Monday’s decision in Ricci v. DeStefano, No. 07-1428, came on the last day of the court’s term and was one of the most closely watched discrimination cases in years. The ruling is sure to be closely studied by personnel departments and their lawyers for indications of how far employers can go, and under what circumstances, in considering race in decisions on hiring and promotion.

And while the case concerned public employees, the ruling is also likely to affect private employers, since Title VII of the Civil Rights Act covers private employers as well as public ones, according to Prof. Sheila Foster of Fordham Law School. (Professor Foster teaches anti-discrimination Law and has been involved in litigating cases under the Civil Rights Act.)

The long-term implications will work themselves out, but in the short term the right-wingers are using the ruling to try to further prove that Judge Sonia Sotomayor, one of the judges on the lower court and President Obama’s nominee to replace retiring Justice David Souter, is a racist and unworthy of being confirmed.

Roger Clegg of the Center for Equal Opportunity suggested that the ruling “gives the Senate Judiciary Committee a lot to ask about” and that it brings to light her past statements on this issue.

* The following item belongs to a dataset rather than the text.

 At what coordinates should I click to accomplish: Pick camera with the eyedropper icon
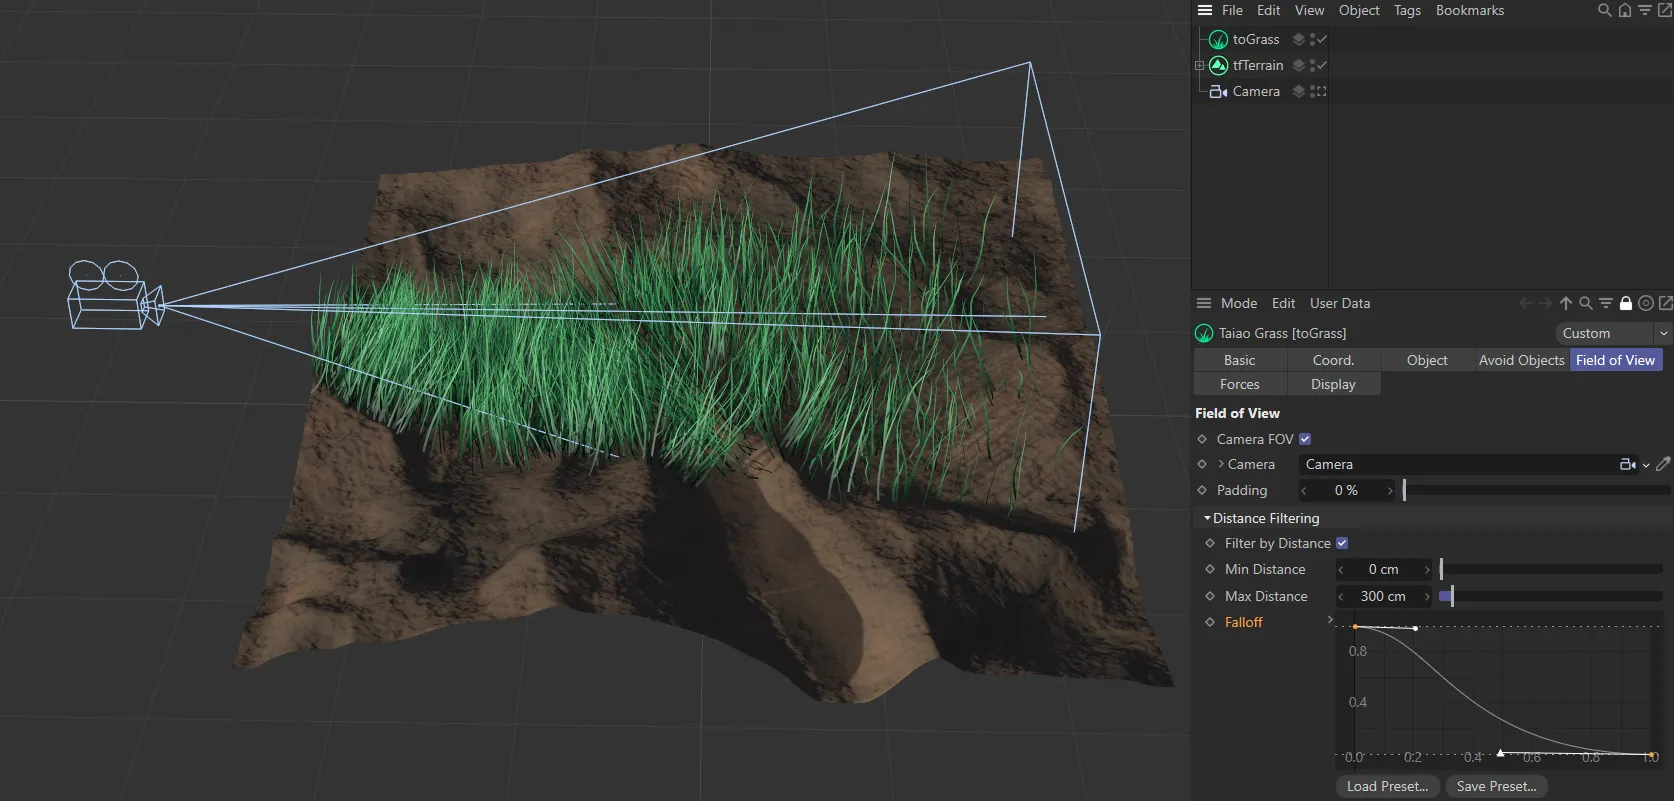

He was joined by Gail Heriot, a professor at the University of San Diego School of Law in the insistence that each of the nine Justices had rejected Sotomayor’s reasoning in her Second Circuit decision.

A couple of points here. First, Judge Sotomayor was not the only judge on the lower court, so taking her solely to task is a tad unfair, and, not to be too picky, but the decision 5-4, not 9-0. If these folks can’t even count, then why do we even bother to listen to them?

Second, I’m not a lawyer, but my understanding is that a Court of Appeals usually rules on procedural matters of the lower courts and errors of law, not on the case itself. In other words, they don’t second-guess the guilt or innocence of a defendant but on whether or not the prosecutor or judge committed errors in the conduct of the trial. Therefore, if Judge Sotomayor and the rest of the panel had reversed the lower court’s ruling, it would have to have been on a procedural matter, not on the merits of the case. So if they had reversed it because they thought the ruling was wrong, wouldn’t they have been guilty of “judicial activism” and making laws from the bench? In not overturning the lower court, Judge Sotomayor, along with the rest of the panel, was being exactly what the righties want her to be: a judge who follows the law.